The Chinese car making venture between Denway Motors and Honda Motor increased pre-tax profit 94% in the first five months of this year and reportedly said sales growth was strong despite fears of a slowdown.
Reuters said the figures gave comfort to investors worried that heavy investment by foreign car makers in the world’s fastest growing market was creating a margin-slicing glut.
Guangzhou Honda Automotive Co Ltd, which contributes most of Hong Kong-listed Denway’s profit, also said it will raise its 2004 sales and production target by 5.8% to 211,500 units, the report added.
“In May, although the overall growth in China’s sedan market slowed, Guangzhou Honda’s sales and output growth are relatively high,” Zeng Qinghong, deputy general manager of Guangzhou Honda, reportedly said in a speech prepared for the international car show this week in Beijing.
Reuters said that Guangzhou Honda, which is 47.5% held by Denway and 50% owned by Honda, sold 13,886 vehicles last month, up 43.9% from May 2003.
Its profit before taxes, including value-added, consumption and income taxes, rose 94% to 3.78 billion yuan ($US457 million) in the first five months of 2004, the report added.
It sold a total of 58,864 Accord sedans, Fit [Jazz] saloons and multi-purpose Odyssey minivans for the first five months, up 60.2% from the same period last year, Reuters said, noting that this equates to a pre-tax profit per car of $7,764.
The company would boost output by adding overtime shifts to satisfy customer demand, Zeng reportedly said in the speech posted on the joint venture’s website.
“These sales numbers are very strong,” Christopher Lee at S&P Asian Equity Research, told Reuters, adding: “It tells me things are still going very well for them. They are gaining market share.”
Reuters said shares of Denway ended up 1.57% at $HK3.225 on Wednesday after opening lower. Other Hong Kong-listed Chinese car makers saw heavy sell-offs on Tuesday on fears of oversupply and tightening of car finance in China, the report noted.
Reports in Hong Kong said total car sales in China had fallen 20% in May from April, but industry sources have not confirmed the figure to Reuters.
“I thought the selling yesterday and the day before was indiscriminate (and) across the board.
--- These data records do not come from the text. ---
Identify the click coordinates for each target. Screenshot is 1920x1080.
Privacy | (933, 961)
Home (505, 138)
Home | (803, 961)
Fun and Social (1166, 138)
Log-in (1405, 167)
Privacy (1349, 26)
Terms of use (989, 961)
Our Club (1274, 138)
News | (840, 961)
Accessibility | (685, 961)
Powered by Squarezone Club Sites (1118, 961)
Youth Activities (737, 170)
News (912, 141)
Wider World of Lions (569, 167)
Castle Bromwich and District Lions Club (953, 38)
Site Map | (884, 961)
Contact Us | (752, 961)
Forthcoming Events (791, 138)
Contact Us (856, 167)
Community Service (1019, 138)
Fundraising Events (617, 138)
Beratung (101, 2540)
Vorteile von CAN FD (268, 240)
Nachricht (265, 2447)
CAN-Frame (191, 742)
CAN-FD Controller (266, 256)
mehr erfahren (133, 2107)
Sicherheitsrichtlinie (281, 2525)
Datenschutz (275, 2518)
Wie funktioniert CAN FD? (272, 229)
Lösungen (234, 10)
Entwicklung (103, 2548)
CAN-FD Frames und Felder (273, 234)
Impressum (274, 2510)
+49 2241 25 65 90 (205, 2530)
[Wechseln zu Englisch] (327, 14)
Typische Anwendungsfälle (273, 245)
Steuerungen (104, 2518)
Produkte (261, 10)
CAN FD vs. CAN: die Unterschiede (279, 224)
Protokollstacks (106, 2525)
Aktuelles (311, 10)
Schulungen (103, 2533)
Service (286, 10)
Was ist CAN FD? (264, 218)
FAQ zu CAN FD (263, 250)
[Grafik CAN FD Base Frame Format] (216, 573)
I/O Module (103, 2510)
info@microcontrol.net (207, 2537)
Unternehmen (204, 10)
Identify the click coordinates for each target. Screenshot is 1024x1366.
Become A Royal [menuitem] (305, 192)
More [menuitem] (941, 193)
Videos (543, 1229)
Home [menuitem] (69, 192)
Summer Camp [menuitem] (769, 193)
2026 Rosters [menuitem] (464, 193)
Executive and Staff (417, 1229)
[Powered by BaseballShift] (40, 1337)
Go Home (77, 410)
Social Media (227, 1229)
The market doesn’t seem to distinguish good companies and bad companies,” Lee reportedly said.
Reuters noted that Denway shares dropped 6.6% on Tuesday and were down 34 percent in the three months ended Tuesday.
The news agency noted that foreign car giants General Motors and Ford this week announced massive capacity expansions in China, adding to worries of a looming glut, and that other China auto stocks in Hong Kong continued to slide on Wednesday, with minibus maker and BMW joint venture partner Brilliance China Automotive losing 1.89%, sport utility vehicle maker Great Wall down 3.19% and Geely Automobile falling 3.61%.
Merrill Lynch reportedly said “potentially more negative news” on capacity expansion plans in China could emerge this week during the Beijing motor show.
“The default rate on auto financing is speculated in the market as being alarmingly high and local banks might tighten up,” Merrill said in a Wednesday research report cited by Reuters.
It reportedly expects further downward pressure on both Denway and Brilliance shares before market sentiment turns “less negative” and car sales pick up in the third quarter.
“We expect to hear more about new car models and price reductions that favour demand in the near term,” Merrill said, according to Reuters, which added that Denway launched its 1.5-litre Fit model this week in Beijing, priced at between 109,800 yuan ($US13,260) and 119,800 yuan.